[Stored records]
• • • • • • •

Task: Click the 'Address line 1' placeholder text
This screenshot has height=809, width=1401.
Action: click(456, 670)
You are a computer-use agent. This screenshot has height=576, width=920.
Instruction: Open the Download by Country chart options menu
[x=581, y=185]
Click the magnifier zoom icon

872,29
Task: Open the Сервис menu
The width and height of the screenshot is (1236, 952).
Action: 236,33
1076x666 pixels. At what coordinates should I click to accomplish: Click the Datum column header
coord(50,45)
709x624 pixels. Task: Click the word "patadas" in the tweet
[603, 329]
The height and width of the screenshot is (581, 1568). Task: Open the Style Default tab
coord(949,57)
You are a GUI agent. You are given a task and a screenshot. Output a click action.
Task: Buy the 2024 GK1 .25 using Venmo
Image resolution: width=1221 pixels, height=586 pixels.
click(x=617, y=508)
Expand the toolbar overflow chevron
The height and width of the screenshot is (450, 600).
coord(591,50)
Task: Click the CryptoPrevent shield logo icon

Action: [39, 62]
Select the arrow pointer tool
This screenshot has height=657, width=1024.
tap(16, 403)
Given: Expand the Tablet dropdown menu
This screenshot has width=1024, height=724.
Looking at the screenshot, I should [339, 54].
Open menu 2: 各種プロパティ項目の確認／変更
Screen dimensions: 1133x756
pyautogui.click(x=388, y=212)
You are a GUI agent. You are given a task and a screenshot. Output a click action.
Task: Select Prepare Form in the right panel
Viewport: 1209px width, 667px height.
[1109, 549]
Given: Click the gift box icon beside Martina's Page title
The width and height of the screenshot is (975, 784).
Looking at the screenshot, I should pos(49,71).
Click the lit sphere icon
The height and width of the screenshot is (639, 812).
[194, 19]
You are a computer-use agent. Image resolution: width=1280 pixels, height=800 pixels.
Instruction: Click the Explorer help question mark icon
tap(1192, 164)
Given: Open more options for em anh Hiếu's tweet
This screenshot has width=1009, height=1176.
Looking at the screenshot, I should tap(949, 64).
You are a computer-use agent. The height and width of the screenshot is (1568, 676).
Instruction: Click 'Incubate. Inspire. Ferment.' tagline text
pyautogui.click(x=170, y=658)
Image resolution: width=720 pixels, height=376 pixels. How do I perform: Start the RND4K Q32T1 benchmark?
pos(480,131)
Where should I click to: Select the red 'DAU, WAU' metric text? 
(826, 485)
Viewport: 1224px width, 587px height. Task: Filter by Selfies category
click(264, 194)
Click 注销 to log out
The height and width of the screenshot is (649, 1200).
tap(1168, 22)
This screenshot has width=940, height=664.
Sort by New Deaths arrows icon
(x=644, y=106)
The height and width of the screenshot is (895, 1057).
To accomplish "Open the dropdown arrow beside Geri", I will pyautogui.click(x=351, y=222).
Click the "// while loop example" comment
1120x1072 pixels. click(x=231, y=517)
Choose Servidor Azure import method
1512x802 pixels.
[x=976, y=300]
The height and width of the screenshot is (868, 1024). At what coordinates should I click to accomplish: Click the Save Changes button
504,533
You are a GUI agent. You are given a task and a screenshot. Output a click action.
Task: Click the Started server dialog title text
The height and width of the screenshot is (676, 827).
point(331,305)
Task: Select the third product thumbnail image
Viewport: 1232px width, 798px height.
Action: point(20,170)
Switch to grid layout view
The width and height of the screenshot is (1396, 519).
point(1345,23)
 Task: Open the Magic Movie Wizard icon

• • • • • • •

§ EXERCISE
Find every line in the records that contains the word "Expand"; copy those lines.

§ YOUR SOLUTION
Expand the toolbar overflow chevron
Given: Expand the Tablet dropdown menu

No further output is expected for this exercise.